Inquiétante évasion de cinq prisonniers

KENITRA Cinq prisoniers jugés "très dangereux"par la police, ce sont évadés. Ce n'est pas la grande évasion, mais le coup des cinq détenus de la prison centrale de Kénitra était bien préparé.

Il était 4 heures du matin, quand le chef de couloir a effectué sa ronde habituelle dans le premier étage. Une journée de fin de week-end plutôt tranquille et les gardiens n'ont rien remarqué d'étrange dans le comportement des détenus.

Les rondes étant effectuées d'heure en heure, à 5 heures du matin, le chef de couloir reprend sa routinière tournée et découvrira une cellule vide, et un grillage de fenêtre enfoncé.
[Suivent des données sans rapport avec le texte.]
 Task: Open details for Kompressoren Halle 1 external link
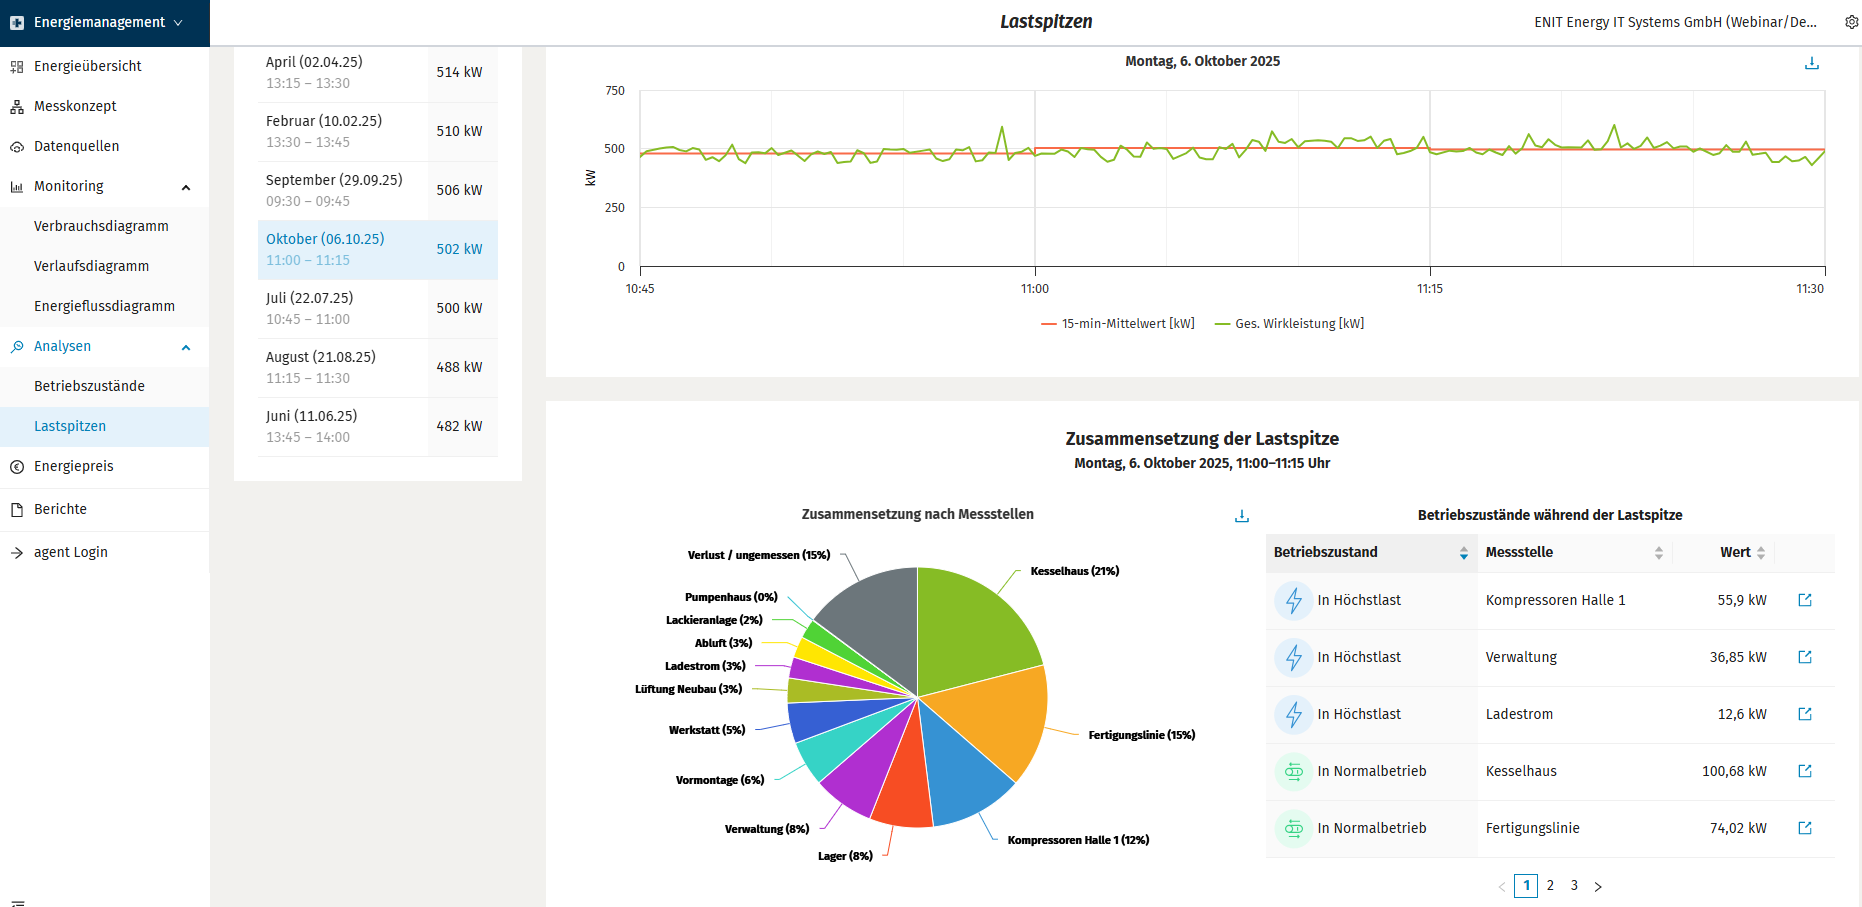(x=1805, y=600)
Et il donnera l'alerte.

En réalité, les cinq locataires de cette cellule avaient bien préparé leur projet. Ils avaient choisi pour commettre leur méfait, un dimanche, journée où les effectifs sont relativement allégés, même si le silence pouvait les trahir.
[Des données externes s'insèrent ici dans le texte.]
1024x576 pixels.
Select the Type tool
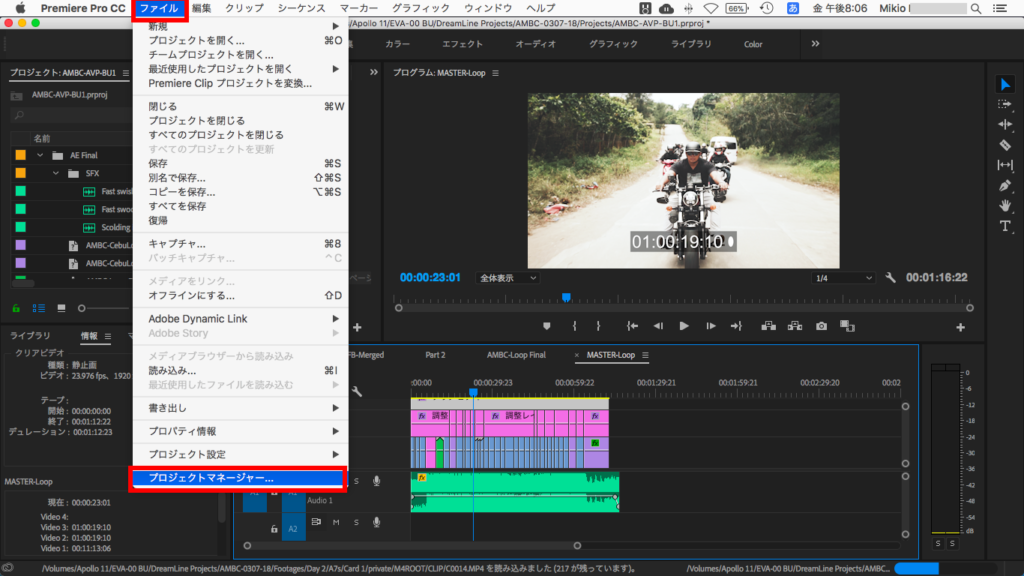[x=1005, y=226]
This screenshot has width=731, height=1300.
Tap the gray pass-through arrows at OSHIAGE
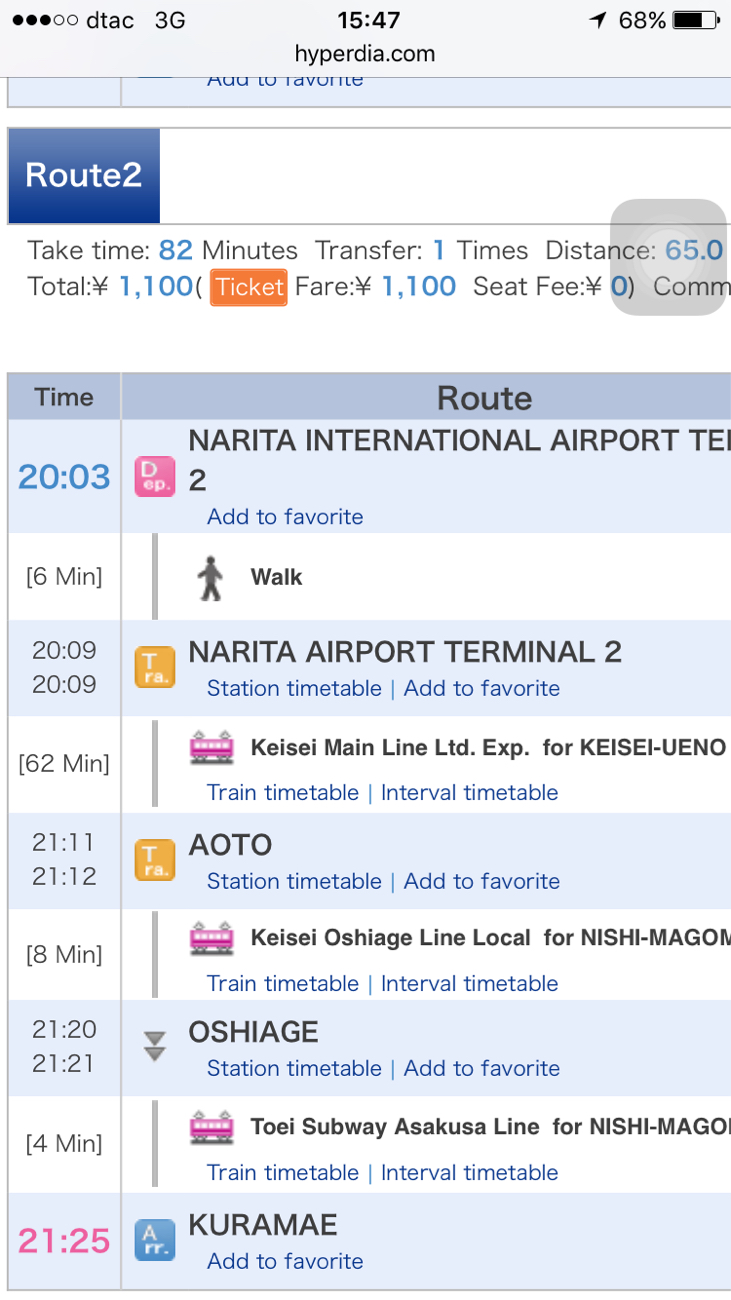[x=154, y=1047]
Selon une source proche de ce dossier, ils avaient limé le grillage de l'ouverture par laquelle ils ont pris la clé des champs. Et selon cette source, ils auraient effectué cette opération, pendant plusieurs heures, en s'arrêtant aux moments des rondes des matons.

La besogne a été vraisemblablement terminée entre 4 h et 5 h dans la nuit de dimanche à lundi, période pendant laquelle a eu lieu l'évasion, puisque les gardiens affirment les avoir vus à 16 heures.
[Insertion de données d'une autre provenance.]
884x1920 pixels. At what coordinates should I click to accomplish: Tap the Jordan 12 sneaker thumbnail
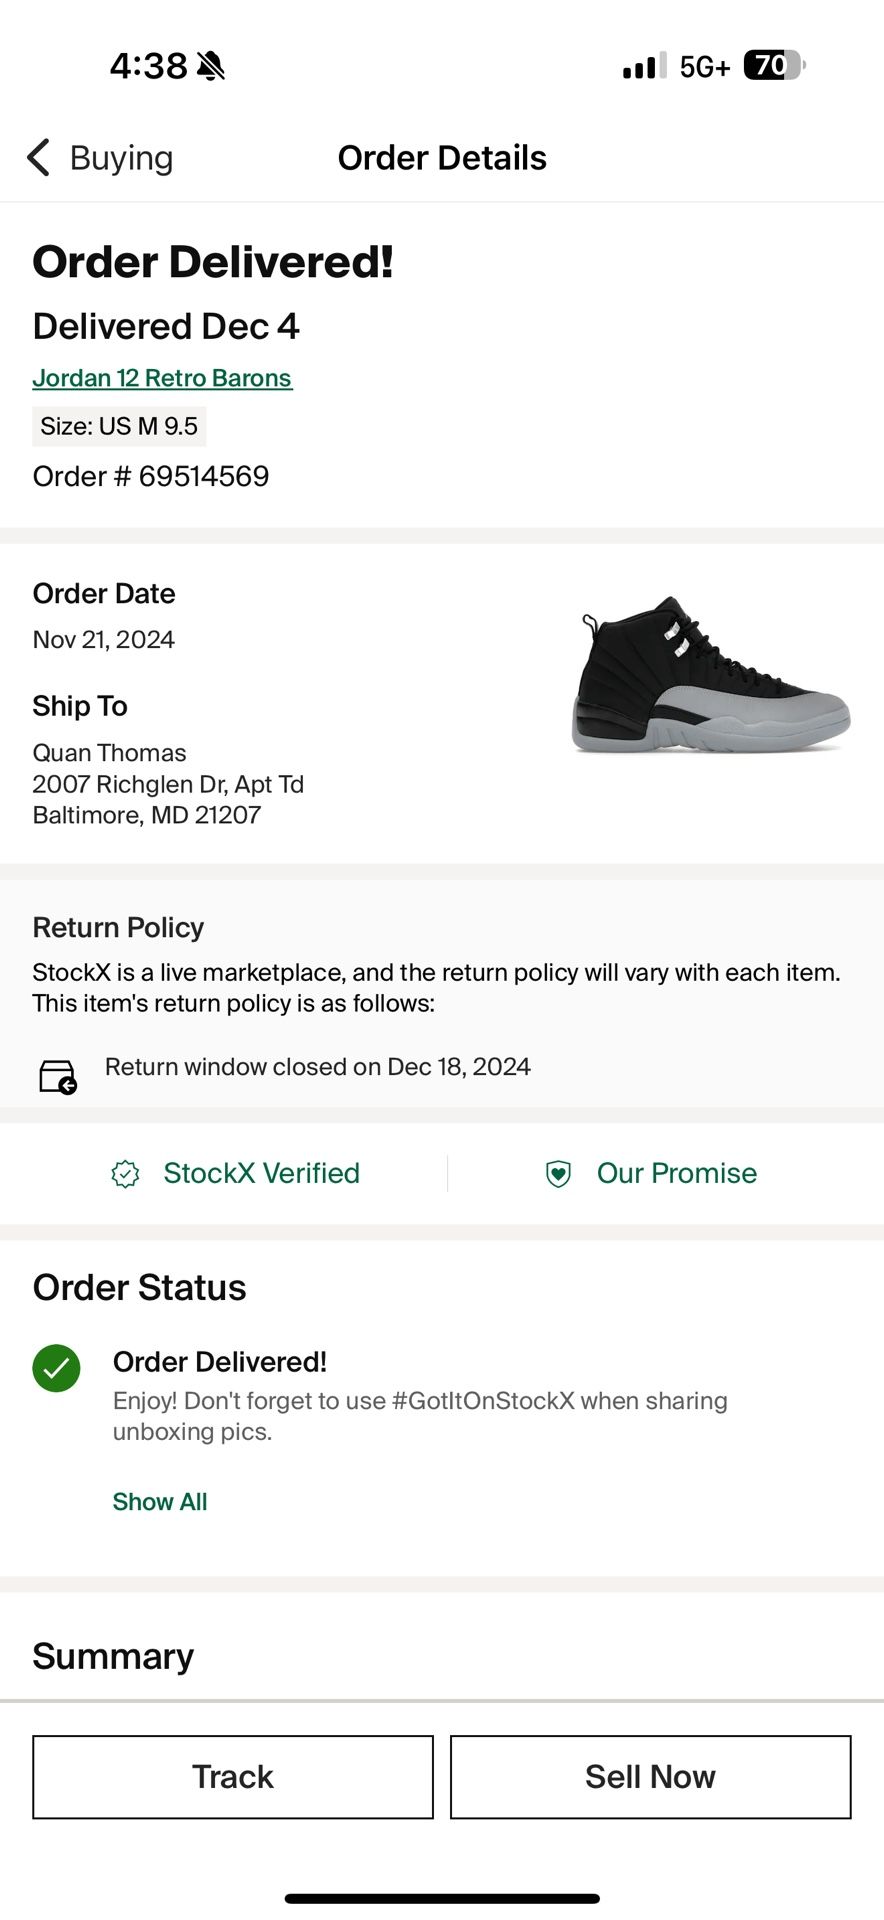710,675
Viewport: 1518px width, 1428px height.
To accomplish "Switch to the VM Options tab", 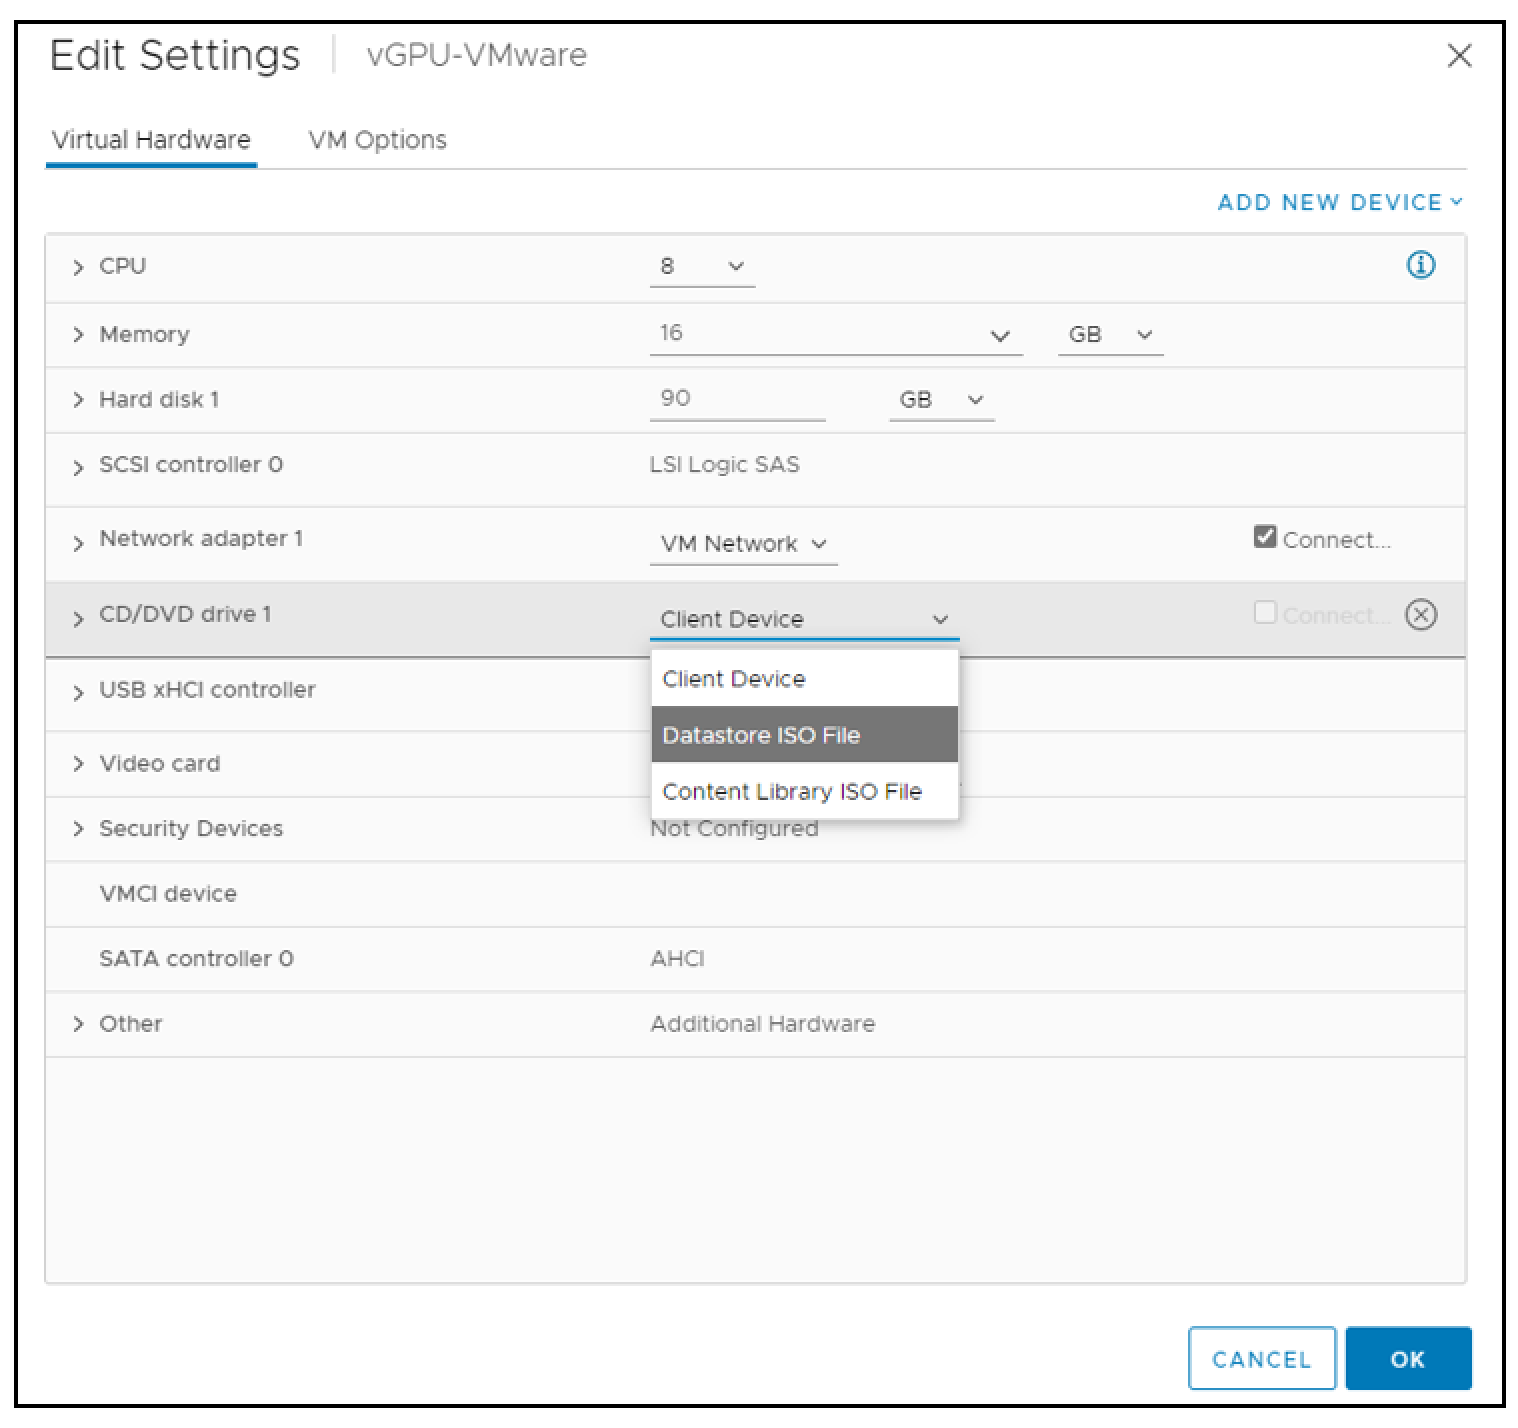I will [x=378, y=139].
Une fois la fenêtre ouverte, les cinq hommes se glissaient au pied du bâtiment. La chance a véritablement été de leur côté, puisqu'ils ont organisé leur coup au moment où un épais brouillard recouvrait toute la région.

Une fois arrivés dans la cour, ils se lancent dans le brouillard qui les absorbe et s'approchent du mur d'enceinte extérieure. Obstacle plutôt impressionnant, mais il ne résistera pas à la perspicacité des évadés qui avaient tout prévu. Ils disposaient d'une corde longue qu'ils avaient tressée à partir de fibres de sacs de toile très résistante. C'était pour eux un jeu d'enfant de lancer leur corde, par dessus le mur et de grimper à la queue leu-leu, pour disparaître dans la nature.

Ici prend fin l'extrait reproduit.